I have a borderline obsession with the TV drama The Good Fight, the sequel to The Good Wife and perhaps even the better show, which blends politics, law and excellent power suits with audacious plots ripped straight from the headlines – one recent episode involved the existence, or not, of the infamous “pee tape”. Its most recent season has grappled with the absurdity of the Trump era and the toll that is taking on its lead character Diane Lockhart’s grasp of reality.

In a real-world story that seems destined to test Diane even further, Kim Kardashian West has been lobbying President Trump for the release of great-grandmother Alice Marie Johnson, 62, who has been in prison since 1996 for a non-violent drug offence. Kardashian West has teamed up with that custodian of justice, fairness and transparency, Jared Kushner, to bring the case to the attention of the president, who would need to grant clemency for Johnson to be released. Given that one of Trump’s proposals for tackling the US’s opioid epidemic has been to put forward the idea of the death penalty for drug traffickers, and given that he has congratulated the president of the Philippines, Rodrigo Duterte, for his “unbelievable job on the drug problem”, or bloody, death-ridden, human-rights-abusing crackdown, it remains to be seen where the chips will fall in this particular domestic drugs case.

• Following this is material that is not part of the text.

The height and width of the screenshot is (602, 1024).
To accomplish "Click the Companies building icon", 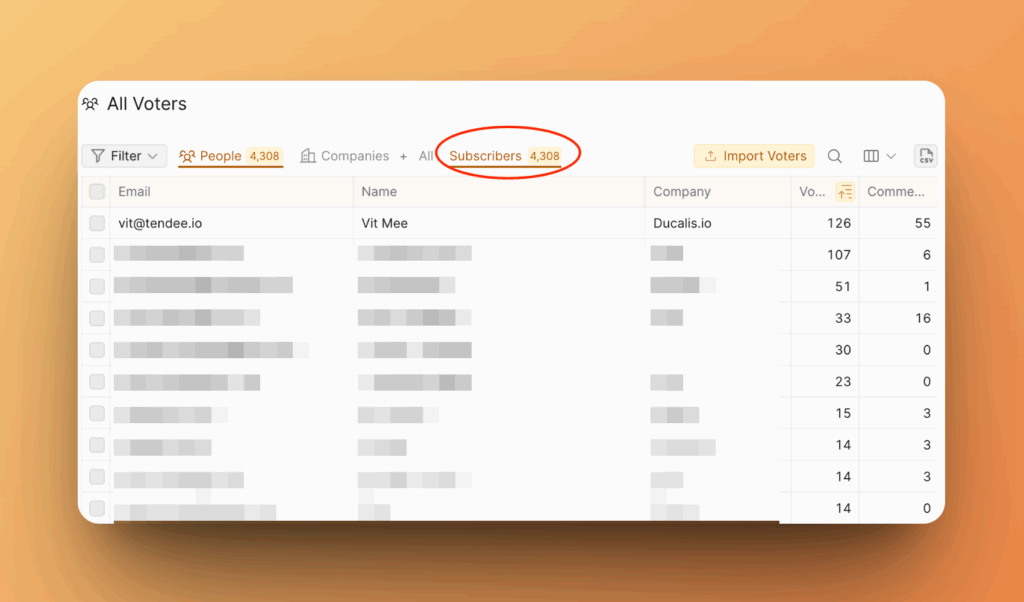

The power of the Kardashians never fails to astonish; when Kylie Jenner tweeted that she didn’t open Snapchat any more (“ugh this is so sad”) it wiped £1bn off the app’s stock market value. So while the idea that Johnson’s case is getting the attention it deserves because a reality star has brought her plight into focus is a sign we are living in an era of absurdity, it is still not as absurd as the fact that Johnson has spent two decades in prison without the prospect of release.